Fairview CDP, New Jersey – Racial and ethnic composition Note: the US Census treats Hispanic/Latino as an ethnic category. This table excludes Latinos from the racial categories and assigns them to a separate category. Hispanics/Latinos may be of any race.
| Race / Ethnicity (NH = Non-Hispanic) | Pop 2000 | Pop 2010 | Pop 2020 | % 2000 | % 2010 | % 2020 |
|---|---|---|---|---|---|---|
| White alone (NH) | 3,651 | 3,475 | 3,230 | 92.62% | 91.30% | 86.57% |
| Black or African American alone (NH) | 22 | 29 | 24 | 0.56% | 0.76% | 0.64% |
| Native American or Alaska Native alone (NH) | 0 | 0 | 0 | 0.00% | 0.00% | 0.00% |
| Asian alone (NH) | 78 | 47 | 67 | 1.98% | 1.23% | 1.80% |
| Native Hawaiian or Pacific Islander alone (NH) | 1 | 1 | 0 | 0.03% | 0.03% | 0.00% |
| Other race alone (NH) | 0 | 8 | 17 | 0.00% | 0.21% | 0.46% |
| Mixed race or Multiracial (NH) | 30 | 63 | 111 | 0.76% | 1.66% | 2.98% |
| Hispanic or Latino (any race) | 160 | 208 | 282 | 4.06% | 5.47% | 7.56% |
| Total | 3,942 | 3,831 | 3,731 | 100.00% | 100.00% | 100.00% |

===2010 census===
The 2010 United States census counted 3,806 people, 1,317 households, and 1,083 families in the CDP. The population density was 2974.5 /sqmi. There were 1,346 housing units at an average density of 1051.9 /sqmi. The racial makeup was 95.27% (3,626) White, 0.84% (32) Black or African American, 0.00% (0) Native American, 1.23% (47) Asian, 0.05% (2) Pacific Islander, 1.26% (48) from other races, and 1.34% (51) from two or more races. Hispanic or Latino of any race were 5.47% (208) of the population.

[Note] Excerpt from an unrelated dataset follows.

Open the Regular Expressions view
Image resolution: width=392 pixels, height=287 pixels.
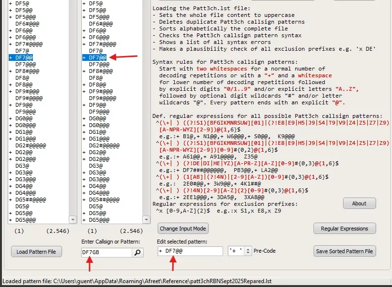coord(345,229)
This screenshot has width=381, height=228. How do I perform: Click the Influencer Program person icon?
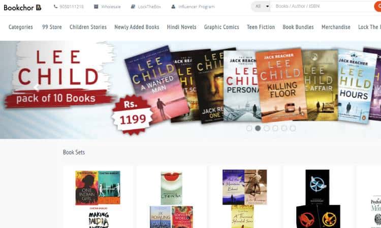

Of the 1,317 households, 39.3% had children under the age of 18; 70.2% were married couples living together; 7.2% had a female householder with no husband present and 17.8% were non-families. Of all households, 14.3% were made up of individuals and 6.5% had someone living alone who was 65 years of age or older. The average household size was 2.89 and the average family size was 3.22.

26.2% of the population were under the age of 18, 6.0% from 18 to 24, 25.0% from 25 to 44, 31.8% from 45 to 64, and 10.9% who were 65 years of age or older. The median age was 40.9 years. For every 100 females, the population had 100.1 males. For every 100 females ages 18 and older there were 96.6 males.

===2000 census===
At the 2000 United States census there were 3,942 people, 1,331 households and 1,095 families living in the CDP. The population density was 3,067.7 PD/sqmi. There were 1,344 housing units at an average density of 1,045.9 /sqmi. The racial makeup of the CDP was 95.92% White, 0.56% African American, 1.98% Asian, 0.03% Pacific Islander, 0.46% from other races, and 1.07% from two or more races. Hispanic or Latino of any race were 4.06% of the population.

There were 1,331 households, of which 42.5% had children under the age of 18 living with them, 71.5% were married couples living together, 7.7% had a female householder with no husband present, and 17.7% were non-families. 14.0% of all households were made up of individuals, and 6.2% had someone living alone who was 65 years of age or older. The average household size was 2.96 and the average family size was 3.29.

The age distribution was 27.6% under the age of 18, 6.3% from 18 to 24, 31.3% from 25 to 44, 25.0% from 45 to 64, and 9.9% who were 65 years of age or older. The median age was 37 years. For every 100 females, there were 99.9 males. For every 100 females age 18 and over, there were 96.9 males.

The median household income was $81,733, and the median family income was $85,993. Males had a median income of $65,986 versus $31,510 for females. The per capita income was $29,914. About 1.8% of families and 1.8% of the population were below the poverty line, including 2.3% of those under age 18 and 1.3% of those age 65 or over.

==Transportation==
New Jersey Transit offers local bus service on the 834 route. New Jersey Route 35 is a major highway in Fairview linking the CDP to Red Bank and Keyport.